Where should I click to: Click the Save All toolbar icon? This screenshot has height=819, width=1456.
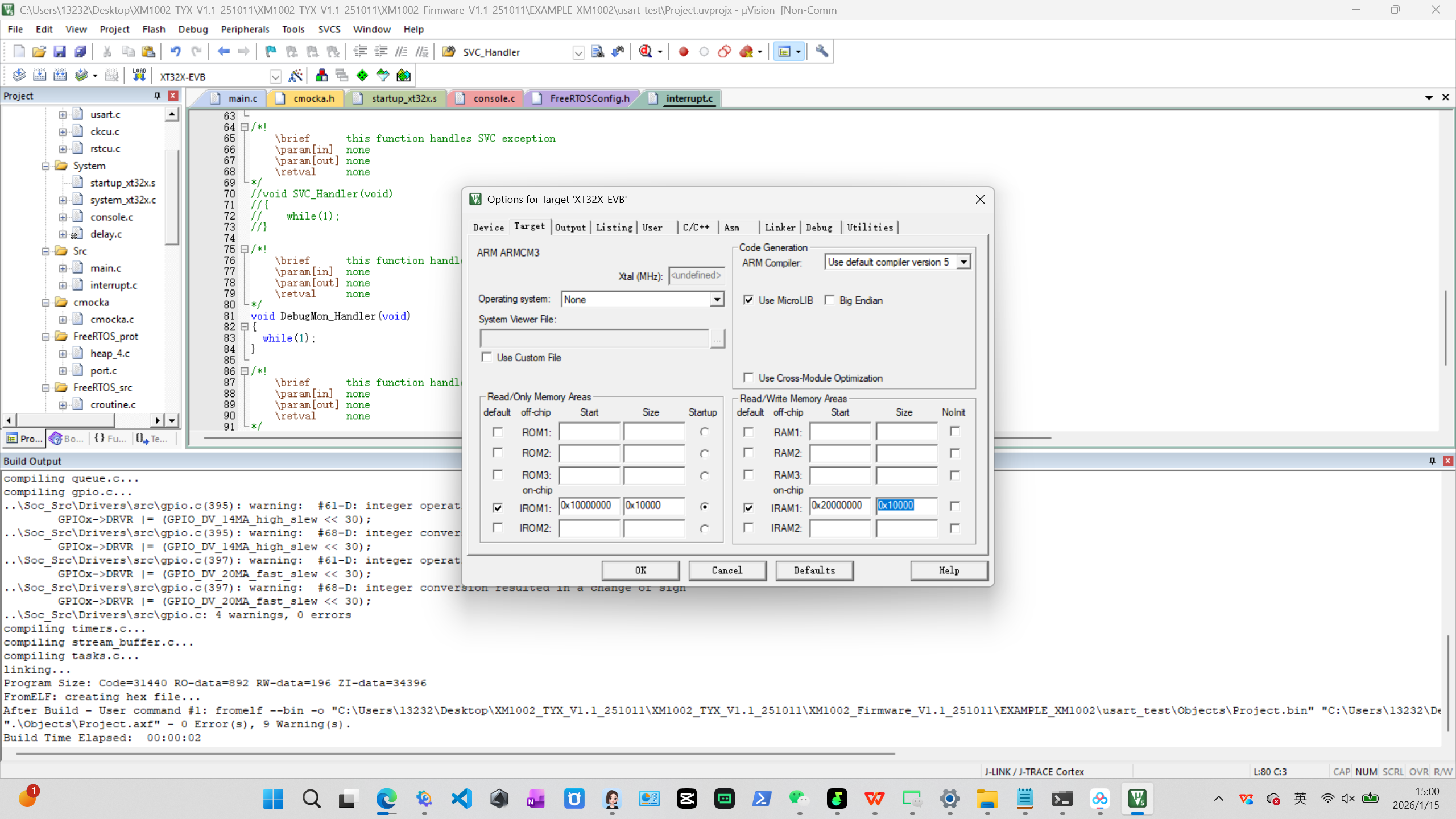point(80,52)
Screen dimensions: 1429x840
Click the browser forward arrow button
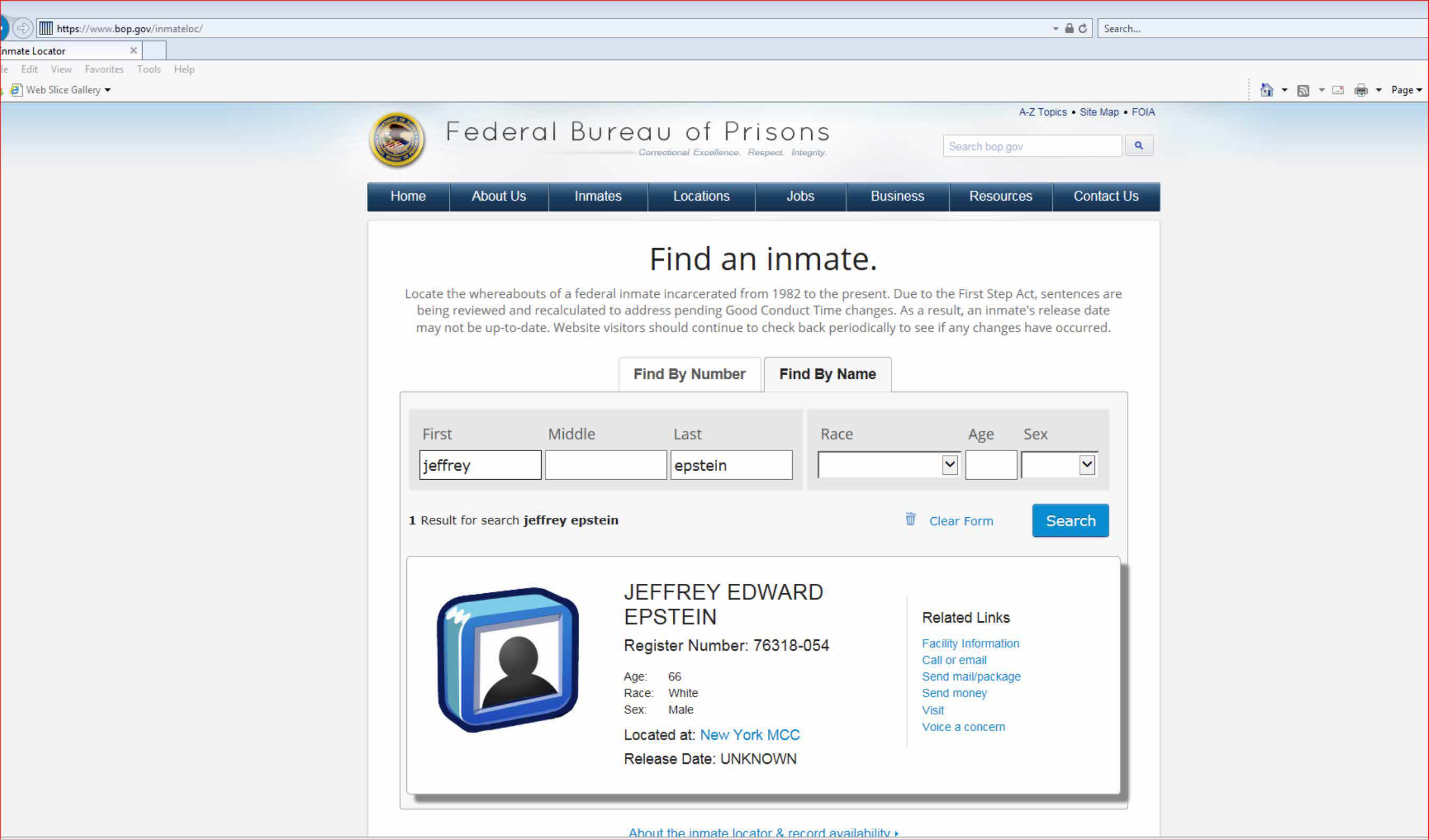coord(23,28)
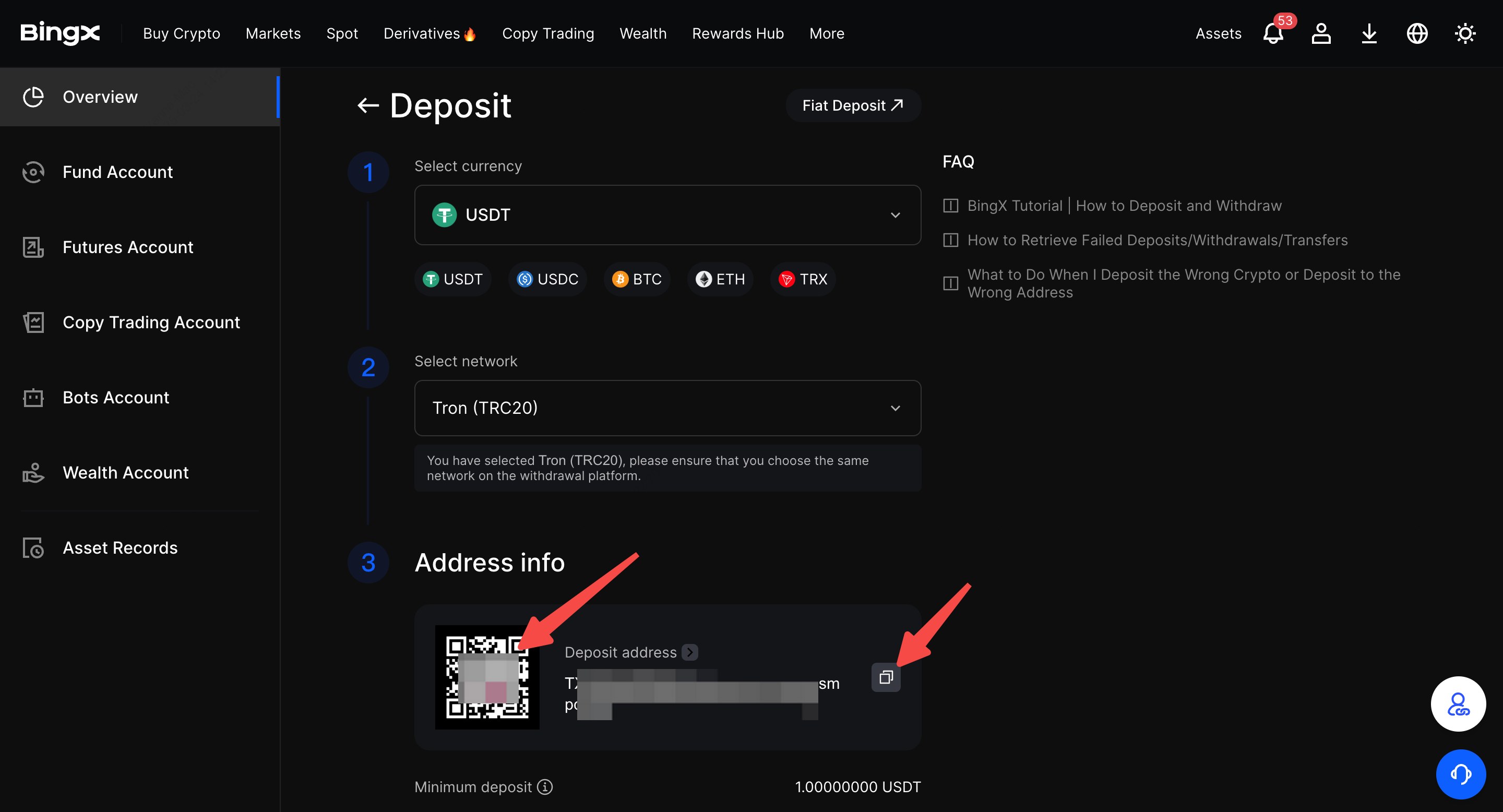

**What the task asks**
At the line containing "Screen dimensions: 1429x840", begin reproducing the entries word for word, and continue through their last line. Leave out the pictures.

**Finished exercise**
Screen dimensions: 1429x840
Click the browser forward arrow button
coord(23,28)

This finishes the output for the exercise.